▶ **What you should do**:
Starting with the line that contains "521x434 pixels.", copy every line through the end of the data below, exactly and with nothing added.

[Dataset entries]
==============================

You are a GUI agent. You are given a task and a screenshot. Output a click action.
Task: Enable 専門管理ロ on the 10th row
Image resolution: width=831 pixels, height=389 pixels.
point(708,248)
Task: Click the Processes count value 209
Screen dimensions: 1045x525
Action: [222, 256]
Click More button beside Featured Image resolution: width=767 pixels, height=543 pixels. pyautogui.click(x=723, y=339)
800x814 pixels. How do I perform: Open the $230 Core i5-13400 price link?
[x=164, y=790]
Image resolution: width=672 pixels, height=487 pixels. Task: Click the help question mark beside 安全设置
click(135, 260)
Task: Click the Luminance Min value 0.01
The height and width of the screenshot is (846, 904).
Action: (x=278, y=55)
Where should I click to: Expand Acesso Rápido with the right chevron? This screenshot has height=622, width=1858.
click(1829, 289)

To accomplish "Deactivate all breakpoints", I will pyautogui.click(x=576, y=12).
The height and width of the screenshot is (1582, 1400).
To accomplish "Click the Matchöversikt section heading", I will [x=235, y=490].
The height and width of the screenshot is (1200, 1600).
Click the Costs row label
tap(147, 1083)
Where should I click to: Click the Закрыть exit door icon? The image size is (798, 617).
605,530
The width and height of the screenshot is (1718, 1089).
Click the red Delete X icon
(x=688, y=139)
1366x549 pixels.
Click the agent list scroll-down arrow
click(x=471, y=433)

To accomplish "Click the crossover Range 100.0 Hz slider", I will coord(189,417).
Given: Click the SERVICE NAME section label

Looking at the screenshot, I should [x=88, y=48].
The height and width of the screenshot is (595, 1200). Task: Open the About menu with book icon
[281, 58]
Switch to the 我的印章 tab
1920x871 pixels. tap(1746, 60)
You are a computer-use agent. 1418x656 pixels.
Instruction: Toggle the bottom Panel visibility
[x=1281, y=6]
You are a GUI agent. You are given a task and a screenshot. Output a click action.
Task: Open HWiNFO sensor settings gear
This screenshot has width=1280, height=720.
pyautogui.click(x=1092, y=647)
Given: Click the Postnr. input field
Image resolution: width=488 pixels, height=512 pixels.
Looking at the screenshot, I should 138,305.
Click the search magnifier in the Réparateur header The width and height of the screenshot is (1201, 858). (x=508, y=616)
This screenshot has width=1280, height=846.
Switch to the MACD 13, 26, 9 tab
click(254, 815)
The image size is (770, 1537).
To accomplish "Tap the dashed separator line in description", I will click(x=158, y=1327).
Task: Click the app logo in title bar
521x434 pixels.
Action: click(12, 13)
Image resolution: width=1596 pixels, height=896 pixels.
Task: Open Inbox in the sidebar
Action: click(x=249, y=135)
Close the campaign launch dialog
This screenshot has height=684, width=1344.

==============================

▶ **Result below**:
521x434 pixels.
Action: click(12, 13)
Image resolution: width=1596 pixels, height=896 pixels.
Task: Open Inbox in the sidebar
Action: click(x=249, y=135)
Close the campaign launch dialog
This screenshot has height=684, width=1344.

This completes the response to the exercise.